小开

The starting point would be either of Herb Sutter's DDJ articles for either a single producer and consumer or multiple ones. The code he gives (in-line starting on the second page of each article) uses the C++0x style atomic<T> template type; which you can imitate using the Boost interprocess library.

The boost code is buried in the depths of the interprocess library, but having read through the appropriate header file (atomic.hpp) the implementations for the necessary compare-and-swap operations on the systems I am familiar with look sound.

小开

To the best of my knowledge, there is no such thing publicly available yet. One issue an implementor needs to solve is that you need a lock-free memory allocator, which exists, though I cannot seem to find the link right now.

小开

And then Intel Threading Building Blocks came. And for a time, it was good.

PS : you are looking for concurrent_queue and concurrent_hash_map

小开

After having checked most of the given answers, i can only state:

The answer is NO.

There is no such thing right that could be used right out of the box.

小开

boost.lockfree is an attempt to create c++ implementations of lockfree stack and fifo classes.

public git repository

小开

If you have a multiple-producer / single-consumer Queue/FIFO, you can easily make one LockFree using SLIST or a trivial Lock Free LIFO stack. What you do is have a second "private" stack for the consumer (which can also be done as a SLIST for simplicity or any other stack model you choose). The consumer pops items off the private stack. Whenever the private LIFO is exhasted, you do a Flush rather than Pop off the shared concurrent SLIST (grabbing the entire SLIST chain) and then walk the Flushed list in-order pushing items onto the private stack.

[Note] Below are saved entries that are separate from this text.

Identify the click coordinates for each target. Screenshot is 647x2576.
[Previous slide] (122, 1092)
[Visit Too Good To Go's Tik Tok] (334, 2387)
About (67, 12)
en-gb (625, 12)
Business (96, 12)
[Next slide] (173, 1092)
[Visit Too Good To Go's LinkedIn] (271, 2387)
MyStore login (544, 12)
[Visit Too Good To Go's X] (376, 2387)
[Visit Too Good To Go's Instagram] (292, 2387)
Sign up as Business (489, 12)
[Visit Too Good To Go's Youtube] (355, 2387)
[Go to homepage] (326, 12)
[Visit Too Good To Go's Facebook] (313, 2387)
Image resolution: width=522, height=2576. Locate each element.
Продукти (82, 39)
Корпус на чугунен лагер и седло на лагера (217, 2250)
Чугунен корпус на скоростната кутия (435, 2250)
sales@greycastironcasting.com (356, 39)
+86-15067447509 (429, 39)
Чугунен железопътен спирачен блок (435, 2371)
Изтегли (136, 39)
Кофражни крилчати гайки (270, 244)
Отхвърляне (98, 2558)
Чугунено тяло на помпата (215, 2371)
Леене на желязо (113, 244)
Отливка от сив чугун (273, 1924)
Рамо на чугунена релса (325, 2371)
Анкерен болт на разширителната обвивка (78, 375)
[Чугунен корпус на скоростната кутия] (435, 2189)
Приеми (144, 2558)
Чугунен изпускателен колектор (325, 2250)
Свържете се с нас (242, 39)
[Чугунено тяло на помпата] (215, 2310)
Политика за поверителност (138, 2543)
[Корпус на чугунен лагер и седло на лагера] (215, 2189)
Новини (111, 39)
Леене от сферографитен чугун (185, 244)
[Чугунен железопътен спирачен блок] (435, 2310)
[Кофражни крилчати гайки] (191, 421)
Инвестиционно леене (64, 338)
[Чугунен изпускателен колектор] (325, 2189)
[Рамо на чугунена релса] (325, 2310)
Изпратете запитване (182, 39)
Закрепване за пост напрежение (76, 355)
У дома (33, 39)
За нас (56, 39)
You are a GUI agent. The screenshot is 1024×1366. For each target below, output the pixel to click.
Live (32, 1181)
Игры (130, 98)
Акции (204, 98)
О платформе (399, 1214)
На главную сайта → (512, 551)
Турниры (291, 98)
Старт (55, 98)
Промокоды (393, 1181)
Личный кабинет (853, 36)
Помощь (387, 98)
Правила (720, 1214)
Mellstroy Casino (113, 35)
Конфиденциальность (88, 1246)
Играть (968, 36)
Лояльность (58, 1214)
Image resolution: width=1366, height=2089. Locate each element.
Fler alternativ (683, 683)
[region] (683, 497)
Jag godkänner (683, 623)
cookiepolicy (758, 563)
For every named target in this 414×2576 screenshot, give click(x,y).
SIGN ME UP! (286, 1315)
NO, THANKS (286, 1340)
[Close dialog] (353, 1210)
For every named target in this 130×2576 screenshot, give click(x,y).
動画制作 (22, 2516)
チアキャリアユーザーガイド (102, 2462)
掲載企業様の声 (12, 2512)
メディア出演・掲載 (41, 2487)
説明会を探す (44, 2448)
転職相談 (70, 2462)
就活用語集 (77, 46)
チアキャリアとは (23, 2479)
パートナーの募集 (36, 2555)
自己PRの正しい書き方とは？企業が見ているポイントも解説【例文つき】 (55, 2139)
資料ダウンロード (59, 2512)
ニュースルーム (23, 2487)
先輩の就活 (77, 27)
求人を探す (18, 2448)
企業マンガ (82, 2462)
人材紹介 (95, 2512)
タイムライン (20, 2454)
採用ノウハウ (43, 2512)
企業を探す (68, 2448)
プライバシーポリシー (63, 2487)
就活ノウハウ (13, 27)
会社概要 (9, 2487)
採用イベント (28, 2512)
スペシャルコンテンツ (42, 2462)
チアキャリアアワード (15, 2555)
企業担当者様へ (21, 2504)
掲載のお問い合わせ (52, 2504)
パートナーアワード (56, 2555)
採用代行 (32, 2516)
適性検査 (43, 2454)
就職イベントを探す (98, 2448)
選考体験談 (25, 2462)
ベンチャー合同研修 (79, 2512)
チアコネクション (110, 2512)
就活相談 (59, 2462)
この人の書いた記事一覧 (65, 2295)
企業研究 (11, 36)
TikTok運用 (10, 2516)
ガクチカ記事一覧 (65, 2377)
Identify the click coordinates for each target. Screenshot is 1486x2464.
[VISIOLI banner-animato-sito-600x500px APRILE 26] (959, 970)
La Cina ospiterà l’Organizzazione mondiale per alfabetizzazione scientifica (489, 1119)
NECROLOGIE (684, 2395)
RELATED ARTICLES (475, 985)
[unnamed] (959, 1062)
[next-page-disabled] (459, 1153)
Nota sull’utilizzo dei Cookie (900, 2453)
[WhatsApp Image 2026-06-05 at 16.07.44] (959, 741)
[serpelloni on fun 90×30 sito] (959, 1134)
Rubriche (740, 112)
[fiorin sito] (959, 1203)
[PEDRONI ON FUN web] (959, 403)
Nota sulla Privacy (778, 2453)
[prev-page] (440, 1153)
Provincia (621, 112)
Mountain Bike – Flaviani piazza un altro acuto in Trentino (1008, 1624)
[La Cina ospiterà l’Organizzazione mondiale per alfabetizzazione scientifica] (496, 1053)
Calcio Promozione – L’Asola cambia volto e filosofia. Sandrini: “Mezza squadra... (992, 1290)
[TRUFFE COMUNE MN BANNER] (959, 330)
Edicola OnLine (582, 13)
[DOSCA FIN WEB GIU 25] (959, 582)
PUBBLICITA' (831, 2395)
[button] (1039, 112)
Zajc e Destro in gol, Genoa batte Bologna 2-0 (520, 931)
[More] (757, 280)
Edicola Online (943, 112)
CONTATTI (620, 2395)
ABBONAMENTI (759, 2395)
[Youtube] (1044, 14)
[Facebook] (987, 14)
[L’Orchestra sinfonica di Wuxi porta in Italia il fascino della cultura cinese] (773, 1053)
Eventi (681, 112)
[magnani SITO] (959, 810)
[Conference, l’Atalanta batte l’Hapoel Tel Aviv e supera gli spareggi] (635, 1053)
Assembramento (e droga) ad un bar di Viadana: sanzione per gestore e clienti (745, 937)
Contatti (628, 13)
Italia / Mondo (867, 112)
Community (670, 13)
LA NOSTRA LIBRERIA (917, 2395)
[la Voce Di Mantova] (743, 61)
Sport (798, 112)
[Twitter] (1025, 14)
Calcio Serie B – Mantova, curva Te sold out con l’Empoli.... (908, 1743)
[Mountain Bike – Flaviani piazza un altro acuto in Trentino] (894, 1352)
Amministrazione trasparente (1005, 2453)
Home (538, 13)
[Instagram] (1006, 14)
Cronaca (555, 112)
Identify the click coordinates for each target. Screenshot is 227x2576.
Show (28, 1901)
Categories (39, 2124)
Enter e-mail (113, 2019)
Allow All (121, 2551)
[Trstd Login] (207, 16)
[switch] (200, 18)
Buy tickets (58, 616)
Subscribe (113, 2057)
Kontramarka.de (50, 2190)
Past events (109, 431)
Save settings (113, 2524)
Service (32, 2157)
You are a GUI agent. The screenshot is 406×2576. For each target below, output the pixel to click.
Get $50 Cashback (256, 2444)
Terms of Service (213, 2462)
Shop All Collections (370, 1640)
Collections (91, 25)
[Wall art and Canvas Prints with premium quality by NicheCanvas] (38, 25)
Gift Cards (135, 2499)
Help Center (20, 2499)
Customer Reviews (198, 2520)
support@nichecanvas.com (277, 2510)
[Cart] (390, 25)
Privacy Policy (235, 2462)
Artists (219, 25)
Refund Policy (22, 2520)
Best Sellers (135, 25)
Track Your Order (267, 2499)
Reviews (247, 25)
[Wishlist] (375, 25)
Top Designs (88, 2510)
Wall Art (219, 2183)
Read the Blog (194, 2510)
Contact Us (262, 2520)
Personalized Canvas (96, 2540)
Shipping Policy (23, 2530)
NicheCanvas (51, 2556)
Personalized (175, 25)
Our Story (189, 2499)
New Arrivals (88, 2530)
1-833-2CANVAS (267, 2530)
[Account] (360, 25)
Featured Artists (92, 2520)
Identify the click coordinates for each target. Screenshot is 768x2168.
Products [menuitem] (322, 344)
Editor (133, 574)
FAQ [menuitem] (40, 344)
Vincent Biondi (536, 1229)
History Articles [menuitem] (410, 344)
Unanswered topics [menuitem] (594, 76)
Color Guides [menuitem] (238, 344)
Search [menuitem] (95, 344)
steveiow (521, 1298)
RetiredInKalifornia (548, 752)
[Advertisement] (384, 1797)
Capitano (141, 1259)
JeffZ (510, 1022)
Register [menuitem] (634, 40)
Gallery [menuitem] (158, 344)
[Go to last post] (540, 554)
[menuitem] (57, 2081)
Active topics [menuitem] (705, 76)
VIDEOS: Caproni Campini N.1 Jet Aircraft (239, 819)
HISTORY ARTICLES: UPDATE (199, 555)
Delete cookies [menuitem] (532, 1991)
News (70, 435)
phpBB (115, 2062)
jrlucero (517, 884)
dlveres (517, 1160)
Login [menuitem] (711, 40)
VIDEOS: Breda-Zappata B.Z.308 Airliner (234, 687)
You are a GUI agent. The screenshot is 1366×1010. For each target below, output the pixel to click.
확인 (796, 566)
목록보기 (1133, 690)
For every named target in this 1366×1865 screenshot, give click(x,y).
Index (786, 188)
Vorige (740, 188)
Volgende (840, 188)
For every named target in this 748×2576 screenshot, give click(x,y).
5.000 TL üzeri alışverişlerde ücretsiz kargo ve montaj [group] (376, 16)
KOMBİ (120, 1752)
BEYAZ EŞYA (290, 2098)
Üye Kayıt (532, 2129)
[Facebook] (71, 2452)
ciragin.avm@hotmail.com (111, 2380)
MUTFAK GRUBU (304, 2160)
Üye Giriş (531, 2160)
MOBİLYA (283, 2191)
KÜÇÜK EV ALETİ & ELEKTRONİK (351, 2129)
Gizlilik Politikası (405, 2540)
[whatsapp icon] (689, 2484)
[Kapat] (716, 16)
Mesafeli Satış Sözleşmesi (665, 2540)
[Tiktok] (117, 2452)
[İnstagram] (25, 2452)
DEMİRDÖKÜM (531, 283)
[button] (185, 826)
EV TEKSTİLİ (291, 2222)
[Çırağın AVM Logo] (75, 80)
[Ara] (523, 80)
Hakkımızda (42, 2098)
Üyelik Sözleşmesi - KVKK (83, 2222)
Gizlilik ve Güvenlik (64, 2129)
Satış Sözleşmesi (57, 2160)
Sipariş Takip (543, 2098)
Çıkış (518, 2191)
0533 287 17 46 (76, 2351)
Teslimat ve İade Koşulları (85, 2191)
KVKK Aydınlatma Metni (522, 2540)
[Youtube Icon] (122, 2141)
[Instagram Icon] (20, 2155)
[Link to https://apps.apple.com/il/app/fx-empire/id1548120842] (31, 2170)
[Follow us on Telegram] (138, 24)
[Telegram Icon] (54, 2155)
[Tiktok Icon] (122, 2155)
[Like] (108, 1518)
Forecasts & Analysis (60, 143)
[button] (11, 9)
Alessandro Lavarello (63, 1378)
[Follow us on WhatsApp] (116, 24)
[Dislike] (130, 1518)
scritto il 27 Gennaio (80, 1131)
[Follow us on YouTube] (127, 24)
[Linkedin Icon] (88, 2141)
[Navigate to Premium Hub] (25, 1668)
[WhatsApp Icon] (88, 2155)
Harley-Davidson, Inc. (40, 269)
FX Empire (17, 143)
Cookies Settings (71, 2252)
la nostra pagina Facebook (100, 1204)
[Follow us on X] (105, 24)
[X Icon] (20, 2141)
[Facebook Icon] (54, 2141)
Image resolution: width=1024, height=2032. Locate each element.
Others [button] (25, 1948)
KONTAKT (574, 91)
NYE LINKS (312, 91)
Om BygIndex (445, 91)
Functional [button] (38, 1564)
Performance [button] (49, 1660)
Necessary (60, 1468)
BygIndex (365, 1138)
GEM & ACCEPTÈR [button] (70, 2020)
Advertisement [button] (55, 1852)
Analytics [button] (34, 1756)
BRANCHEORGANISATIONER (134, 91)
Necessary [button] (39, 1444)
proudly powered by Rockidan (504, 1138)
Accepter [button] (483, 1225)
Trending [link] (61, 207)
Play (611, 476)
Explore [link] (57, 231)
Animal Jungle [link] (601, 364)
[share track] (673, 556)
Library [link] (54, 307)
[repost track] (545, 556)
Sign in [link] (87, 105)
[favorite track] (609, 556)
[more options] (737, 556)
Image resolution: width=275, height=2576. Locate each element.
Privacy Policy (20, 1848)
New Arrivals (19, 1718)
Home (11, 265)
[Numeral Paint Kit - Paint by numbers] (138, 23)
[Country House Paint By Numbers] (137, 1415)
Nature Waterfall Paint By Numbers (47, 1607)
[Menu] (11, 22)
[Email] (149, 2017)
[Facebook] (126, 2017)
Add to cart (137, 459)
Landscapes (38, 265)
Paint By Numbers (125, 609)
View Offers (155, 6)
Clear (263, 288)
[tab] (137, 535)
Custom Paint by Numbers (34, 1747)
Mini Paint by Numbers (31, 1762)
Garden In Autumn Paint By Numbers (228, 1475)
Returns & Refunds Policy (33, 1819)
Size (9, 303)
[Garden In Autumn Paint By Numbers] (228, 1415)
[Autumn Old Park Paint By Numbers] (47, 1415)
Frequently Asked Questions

That works for single-producer / single-consumer and for multiple-producer / single-consumer.

However, it does not work for multiple-consumer cases (with either single-producer or multiple-producers).

Also, as far as hash tables go, they are an ideal candidate for "striping" which is just dividing the hash into segments having a lock per segments of the cache. This is how the Java concurrent library does it (using 32-stripes). If you have a light-weight reader-writer lock, the hash table can be concurrently accessed for simultaneous reads and you will only stall when write are occurring on contested stripes (and possibly if you allow for growing the hash table).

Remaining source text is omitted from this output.